A program of Breast Cancer Prevention Partners

USA Today Ad Names Bad Actor Cosmetics Companies

New York — A full-page advertisement in USA Today challenges cosmetics companies to come clean about whether they plan to remove toxic chemicals that are banned in the European Union from products sold on American shelves. The advertisement was placed by the Campaign for Safe Cosmetics, a coalition of US health and environmental groups.

This month, a law requiring cosmetics companies to stop using chemicals that are known or highly suspected of causing cancer, impaired fertility or birth defects – such as the phthalates DBP and DEHP used in some fragrance, hair spray and nail polish – entered into force in 25 EU countries. Cosmetics companies must remove the proscribed chemicals from products in Europe by next spring.

“Which company do you trust with your daughter?” asks the provocative advertisement, which depicts a young girl applying lipstick. The ad berates industry leaders L’Oreal, Revlon and Unilever for ignoring requests to remove toxic chemicals from American products.

“Today we are releasing correspondence from these companies showing that they have failed to respond in good faith to the legitimate concerns of American consumers,” said Jeanne Rizzo, executive director of the Breast Cancer Fund, a founding member of the coalition.

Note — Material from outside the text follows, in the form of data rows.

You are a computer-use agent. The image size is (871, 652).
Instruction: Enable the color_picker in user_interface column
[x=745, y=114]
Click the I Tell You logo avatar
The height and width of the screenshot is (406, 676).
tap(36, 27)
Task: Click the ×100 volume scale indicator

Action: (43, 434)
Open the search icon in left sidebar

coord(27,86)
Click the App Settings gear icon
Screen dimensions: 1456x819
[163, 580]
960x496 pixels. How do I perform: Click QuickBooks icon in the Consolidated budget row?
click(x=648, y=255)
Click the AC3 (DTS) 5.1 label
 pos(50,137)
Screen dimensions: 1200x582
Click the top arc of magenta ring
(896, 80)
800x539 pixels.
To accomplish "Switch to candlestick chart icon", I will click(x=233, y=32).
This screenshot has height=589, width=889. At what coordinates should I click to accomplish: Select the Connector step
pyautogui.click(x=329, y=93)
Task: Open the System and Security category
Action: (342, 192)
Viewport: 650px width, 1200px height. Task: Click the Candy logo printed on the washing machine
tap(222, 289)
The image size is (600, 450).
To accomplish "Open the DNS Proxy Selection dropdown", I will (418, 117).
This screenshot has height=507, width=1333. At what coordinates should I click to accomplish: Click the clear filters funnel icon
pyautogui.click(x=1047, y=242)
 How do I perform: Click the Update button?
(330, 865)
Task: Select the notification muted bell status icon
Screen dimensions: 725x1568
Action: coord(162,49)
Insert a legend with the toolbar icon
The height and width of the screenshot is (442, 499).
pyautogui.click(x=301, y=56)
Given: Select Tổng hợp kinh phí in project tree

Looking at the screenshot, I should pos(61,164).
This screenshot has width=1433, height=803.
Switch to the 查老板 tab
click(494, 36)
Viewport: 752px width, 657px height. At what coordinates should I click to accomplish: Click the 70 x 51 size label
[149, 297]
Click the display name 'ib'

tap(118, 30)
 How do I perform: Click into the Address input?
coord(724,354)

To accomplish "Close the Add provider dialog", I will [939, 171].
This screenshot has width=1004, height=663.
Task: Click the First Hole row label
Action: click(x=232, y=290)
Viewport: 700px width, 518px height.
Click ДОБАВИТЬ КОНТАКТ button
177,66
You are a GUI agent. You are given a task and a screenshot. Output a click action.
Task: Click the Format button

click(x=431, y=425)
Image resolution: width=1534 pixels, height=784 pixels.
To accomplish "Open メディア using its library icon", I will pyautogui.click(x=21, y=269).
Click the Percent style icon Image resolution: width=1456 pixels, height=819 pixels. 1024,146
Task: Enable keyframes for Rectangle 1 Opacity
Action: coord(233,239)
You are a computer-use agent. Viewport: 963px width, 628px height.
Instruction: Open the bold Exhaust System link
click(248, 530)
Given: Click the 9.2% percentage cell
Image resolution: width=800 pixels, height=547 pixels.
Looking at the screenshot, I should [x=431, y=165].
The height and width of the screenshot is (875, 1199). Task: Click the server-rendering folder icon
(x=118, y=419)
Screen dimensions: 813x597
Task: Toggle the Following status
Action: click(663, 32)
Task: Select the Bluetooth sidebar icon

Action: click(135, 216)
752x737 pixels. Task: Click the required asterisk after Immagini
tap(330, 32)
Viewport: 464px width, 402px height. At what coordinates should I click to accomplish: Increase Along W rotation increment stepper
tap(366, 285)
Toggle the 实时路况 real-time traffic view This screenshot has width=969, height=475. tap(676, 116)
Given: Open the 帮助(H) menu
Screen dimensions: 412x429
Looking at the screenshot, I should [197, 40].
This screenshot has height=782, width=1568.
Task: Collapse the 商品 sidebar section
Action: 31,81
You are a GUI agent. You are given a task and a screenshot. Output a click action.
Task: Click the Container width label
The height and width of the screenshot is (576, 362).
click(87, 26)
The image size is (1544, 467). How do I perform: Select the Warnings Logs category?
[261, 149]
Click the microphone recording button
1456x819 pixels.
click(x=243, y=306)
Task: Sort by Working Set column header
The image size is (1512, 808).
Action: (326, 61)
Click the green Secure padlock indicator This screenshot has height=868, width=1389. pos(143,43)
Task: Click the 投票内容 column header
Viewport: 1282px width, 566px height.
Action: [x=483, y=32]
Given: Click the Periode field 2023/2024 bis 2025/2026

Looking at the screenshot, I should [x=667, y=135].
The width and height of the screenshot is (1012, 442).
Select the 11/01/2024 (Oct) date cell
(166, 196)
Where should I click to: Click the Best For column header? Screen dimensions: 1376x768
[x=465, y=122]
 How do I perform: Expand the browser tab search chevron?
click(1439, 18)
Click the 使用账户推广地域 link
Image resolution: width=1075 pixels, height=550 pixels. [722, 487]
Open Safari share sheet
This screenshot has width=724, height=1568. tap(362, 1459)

“People are putting chemicals on and into our bodies every day, though use of shampoo, deodorant, face cream, hairspray and all of the other bottles, jars and cans that fill our bathrooms. Chemicals linked to cancer and birth defects do not belong in these products, period.”

According to the letters released today by the group:

· L’Oreal failed to respond to letters requesting meetings and information about chemical usage, but the company did find the time to write a letter from their lawyers demanding that the Campaign for Safe Cosmetics stop using the slogan, “Because We’re Worth It!” — a play on L’Oreal’s “Because I’m Worth It!” tagline.

· Revlon sent the Campaign a form letter from an industry trade association, implying phthalates are “perfectly safe” – a claim refuted by government panels in several countries.

· Unilever failed to respond to repeated requests for dialogue, even though the company’s Korean subsidiary has already pledged to remove all phthalates from products sold in South Korea.

Correspondence with all these companies is posted at https://www.safecosmetics.org, along with the USA Today ad and a list of 32 companies that have signed a pledge to make safer products available worldwide.


Founding members of the Campaign for Safe Cosmetics include: Alliance for a Healthy Tomorrow, Breast Cancer Fund, Clean Water Fund, Commonweal, Environmental Working Group, Friends of the Earth, Massachusetts Breast Cancer Coalition, National Black Environmental Justice Network, National Environmental Trust and Women’s Voices for the Earth.